AUSGEWÄHLTE PASSAGE:
/---

Für die Regierung scheint diese Frage geklärt: In einer nächtlichen Pressekonferenz erklärte Staatssekretär Arturo Nuñez, bei der EPR handele es sich um den „bewaffneten Arm“ der Revolutionär-Klandestinen Arbeiterpartei der Volkseinheit (Procup), einer marxistisch-leninistischen Splitterpartei aus den siebziger Jahren.

Als zivile „Unterstützergruppen“ der berüchtigten Procup, die sich unter anderem schon 1994 kurz nach dem Zapatistenaufstand zu einem Bombenanschlag in der Hauptstadt bekannt hatte, nannte Nuñez namentlich diverse Bauernorganisationen, darunter auch den guerrensischen Verband OCSS. Nach Einschätzung des Innenministeriums habe die EPR mit der jüngsten Anschlagsserie offenbar den Eindruck einer „massiven landesweiten Präsenz“ erwecken wollen – Armeesprecher hatten die Mitgliederzahl bisher mit „weniger als 100“ angegeben.

Ungewöhnliches Lob wurde den Zapatista-Guerilleros aus dem benachbarten Chiapas zuteil: Diese verfügten im Gegensatz zur EPR wenigstens über eine „soziale Basis“, ließ Präsident Zedillo zu später Stunde noch verlauten, und hätten ihren Forderungen „niemals durch Terror“ Nachdruck verliehen.

\---

DEINE AUFGABE: Kopiere aus der ausgewählten Passage wortgetreu alles von „Für die Regierung“ bis hinunter zu „den siebziger Jahren.“.

DATENABSCHNITT:

/---

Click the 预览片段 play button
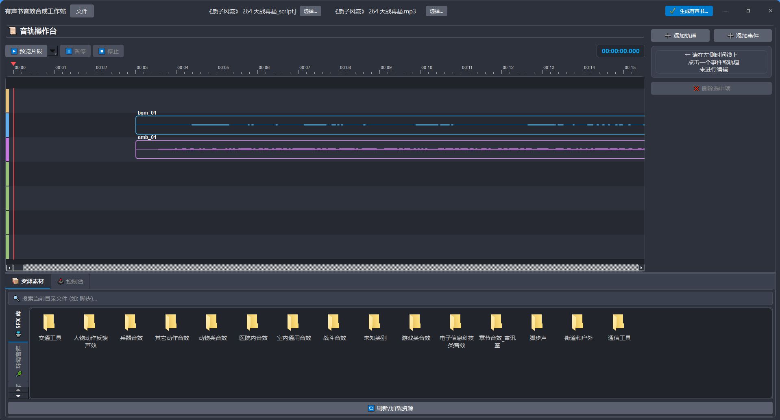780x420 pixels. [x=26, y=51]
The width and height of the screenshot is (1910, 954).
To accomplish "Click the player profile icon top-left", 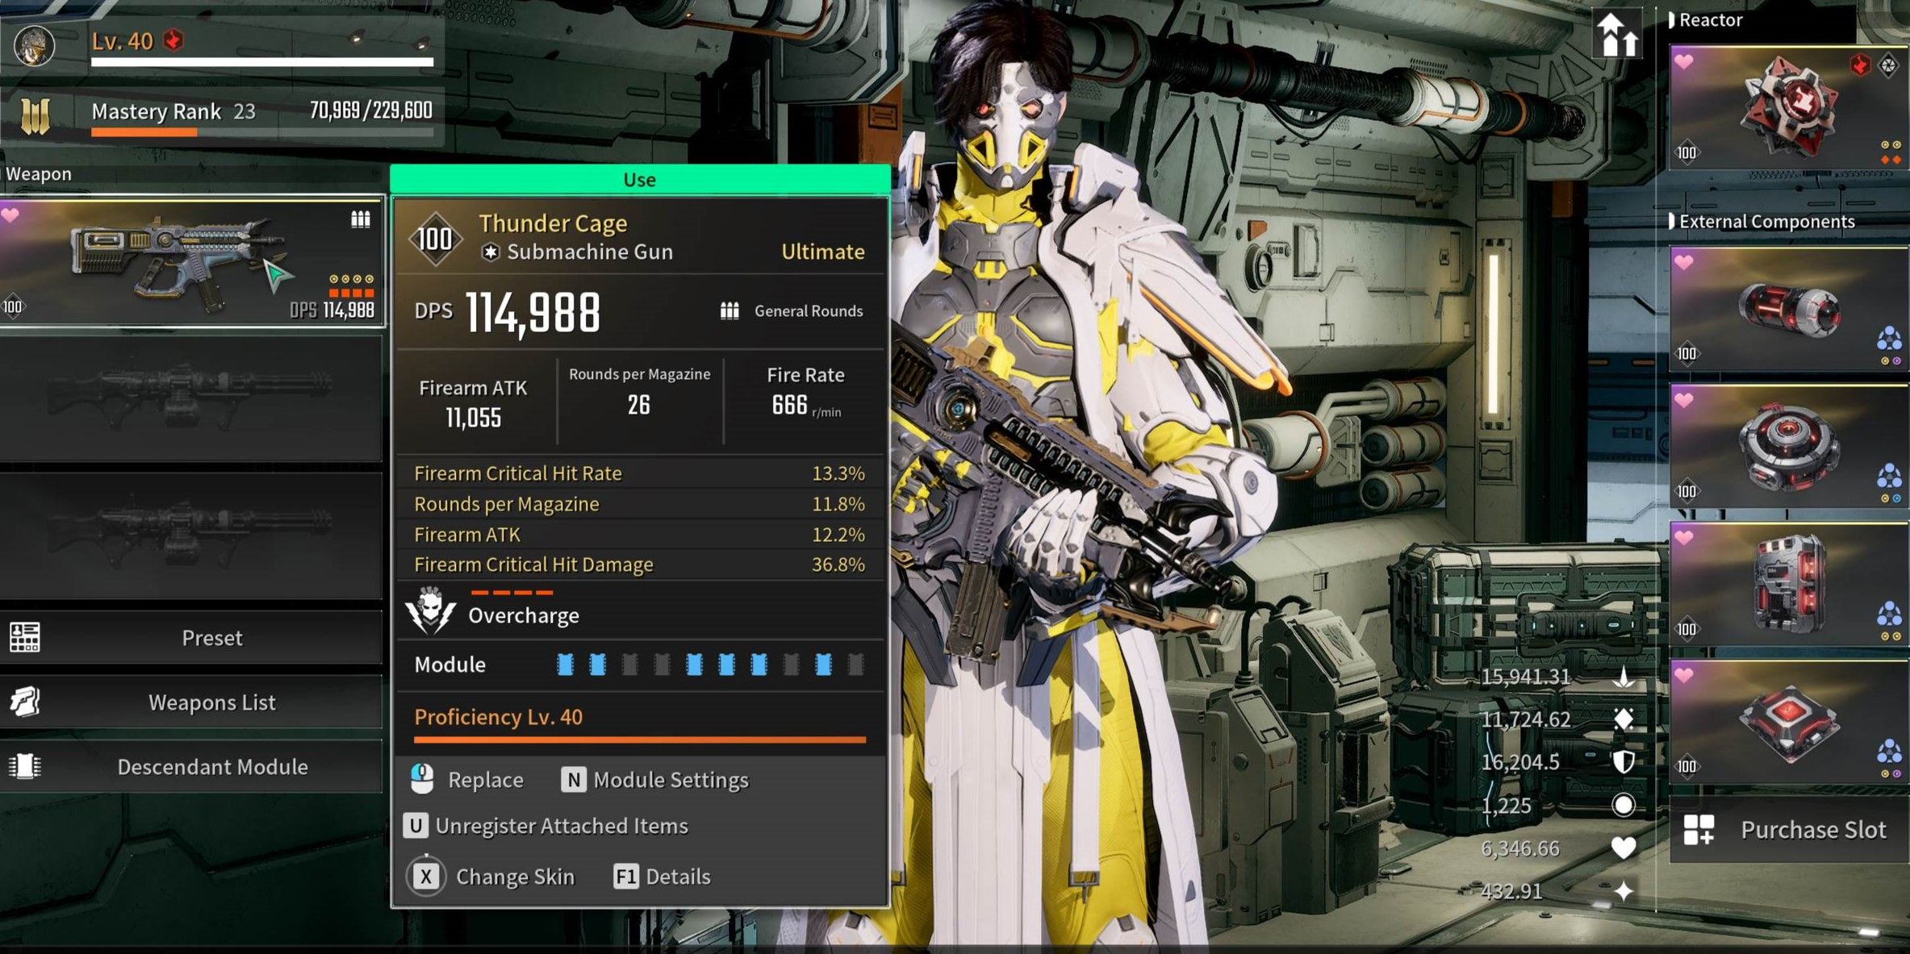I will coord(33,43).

\---

FERTIGE LÖSUNG:
Für die Regierung scheint diese Frage geklärt: In einer nächtlichen Pressekonferenz erklärte Staatssekretär Arturo Nuñez, bei der EPR handele es sich um den „bewaffneten Arm“ der Revolutionär-Klandestinen Arbeiterpartei der Volkseinheit (Procup), einer marxistisch-leninistischen Splitterpartei aus den siebziger Jahren.